Il nucleo teorico alla base dello studio arriva da un recente lavoro scientifico firmato da Shaw insieme al collega Daniel Longman, della Loughborough University. I due ricercatori sostengono che, dall’inizio della Rivoluzione Industriale, i profondi cambiamenti dell’ambiente umano abbiano inciso negativamente sull’idoneità evolutiva della nostra specie, riducendo fertilità, aumentando infiammazioni croniche e indebolendo le funzioni cognitive.
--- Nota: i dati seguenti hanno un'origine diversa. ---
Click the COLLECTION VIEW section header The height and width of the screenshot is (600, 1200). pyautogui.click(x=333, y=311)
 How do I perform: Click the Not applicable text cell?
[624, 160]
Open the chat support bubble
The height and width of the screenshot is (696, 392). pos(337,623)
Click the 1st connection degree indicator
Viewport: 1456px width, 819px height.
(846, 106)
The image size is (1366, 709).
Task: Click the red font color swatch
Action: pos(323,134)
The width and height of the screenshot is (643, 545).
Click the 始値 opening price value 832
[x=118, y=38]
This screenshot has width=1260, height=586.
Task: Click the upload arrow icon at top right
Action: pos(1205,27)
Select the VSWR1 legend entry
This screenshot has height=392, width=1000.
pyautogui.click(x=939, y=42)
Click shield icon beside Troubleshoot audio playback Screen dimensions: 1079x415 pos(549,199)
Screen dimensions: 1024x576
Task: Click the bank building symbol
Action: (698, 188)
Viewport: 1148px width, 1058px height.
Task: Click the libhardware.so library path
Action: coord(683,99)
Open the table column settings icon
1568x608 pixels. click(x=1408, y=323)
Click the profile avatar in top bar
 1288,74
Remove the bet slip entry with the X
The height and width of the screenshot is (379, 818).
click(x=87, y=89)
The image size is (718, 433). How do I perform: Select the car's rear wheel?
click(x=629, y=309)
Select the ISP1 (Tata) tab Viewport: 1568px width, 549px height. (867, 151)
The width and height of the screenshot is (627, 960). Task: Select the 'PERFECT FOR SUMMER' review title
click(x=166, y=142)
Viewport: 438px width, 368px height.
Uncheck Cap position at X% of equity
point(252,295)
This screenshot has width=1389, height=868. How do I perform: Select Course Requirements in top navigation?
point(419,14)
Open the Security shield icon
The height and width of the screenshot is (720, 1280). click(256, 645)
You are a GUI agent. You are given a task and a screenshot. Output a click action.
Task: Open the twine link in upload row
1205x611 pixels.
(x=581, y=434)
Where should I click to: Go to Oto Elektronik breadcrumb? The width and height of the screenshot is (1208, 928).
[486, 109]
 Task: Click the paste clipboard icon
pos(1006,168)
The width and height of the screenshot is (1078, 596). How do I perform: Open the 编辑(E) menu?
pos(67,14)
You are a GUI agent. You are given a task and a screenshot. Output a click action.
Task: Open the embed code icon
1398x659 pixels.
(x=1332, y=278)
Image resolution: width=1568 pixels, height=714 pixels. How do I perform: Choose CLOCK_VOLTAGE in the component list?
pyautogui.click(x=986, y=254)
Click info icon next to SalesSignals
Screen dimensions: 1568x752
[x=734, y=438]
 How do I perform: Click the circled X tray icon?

Secondo Shaw, il problema è che i nostri sistemi neuroendocrini rispondono allo stress quotidiano come se fossimo ancora nella savana a scampare ai predatori. «Nel nostro stato ancestrale, eravamo ben adattati ad affrontare lo stress acuto per sfuggire o affrontare i predatori. Combattere o fuggire. Il leone si avvicinava di tanto in tanto, e bisognava essere pronti a difendersi, o a scappare. La chiave è che il leone se ne va di nuovo. Uno sforzo così estremo garantiva la sopravvivenza, ma era molto costoso e richiedeva un lungo recupero».
Oggi, invece, viviamo un’esposizione costante a micro-stress: traffico, rumore, lavoro, notifiche, conflitti sociali. «Il nostro corpo reagisce come se tutti questi fattori di stress fossero leoni. Che si tratti di una discussione difficile con il partner o il capo, o del rumore del traffico, il nostro sistema di risposta allo stress è praticamente lo stesso che si avrebbe se si dovesse affrontare un leone dopo l'altro». Ma la differenza sostanziale è che non c’è mai recupero.
Camminando verso la città, Shaw evidenzia il paradosso moderno: «Da un lato, negli ultimi trecento anni abbiamo creato questa enorme ricchezza, comfort e assistenza sanitaria per molte persone sul pianeta. Ma dall'altro lato, alcune di queste conquiste industriali stanno avendo effetti piuttosto dannosi sulle nostre funzioni immunitarie, cognitive, fisiche e riproduttive. Ad esempio, dagli anni '50 il numero e la motilità degli spermatozoi sono diminuiti drasticamente negli uomini, il che è legato ai pesticidi e agli erbicidi presenti negli alimenti, ma anche alle microplastiche».
Anche città relativamente vivibili come Zurigo mostrano effetti fisiologici misurabili, l’esposizione urbana aumenta stress e compromette la funzione immunitaria, come indica la ricerca HEEP.
Nonostante la rapidità dell’innovazione tecnologica, la nostra fisiologia resta ancorata ai tempi dell’evoluzione, l’adattamento genetico richiede decine o centinaia di migliaia di anni. «Da una prospettiva evolutiva, se le persone muoiono a causa di stress cronico o di malattie correlate allo stress, si potrebbe dire che si tratta di selezione naturale». Ma è ovvio che questa non è una soluzione eticamente accettabile né realistica.
Se non possiamo adattarci biologicamente ai ritmi dell’Antropocene, dobbiamo quindi ripensare radicalmente il nostro rapporto con la natura, trattandola come un fattore chiave per la salute: rigenerare e proteggere gli spazi naturali, riconoscendoli come parte integrante della salute pubblica e progettare città che rispettino la nostra fisiologia, riducendo stimoli nocivi e introducendo elementi naturali.
Lo studio di Shaw mostra che proteggere gli ecosistemi e ripensare le città in chiave più naturale non è un lusso, ma una necessità sanitaria. Per ridurre lo stress cronico e ricostruire benessere, dobbiamo riportare la natura dentro la vita quotidiana – non come accessorio, ma come parte fondamentale della nostra sopravvivenza.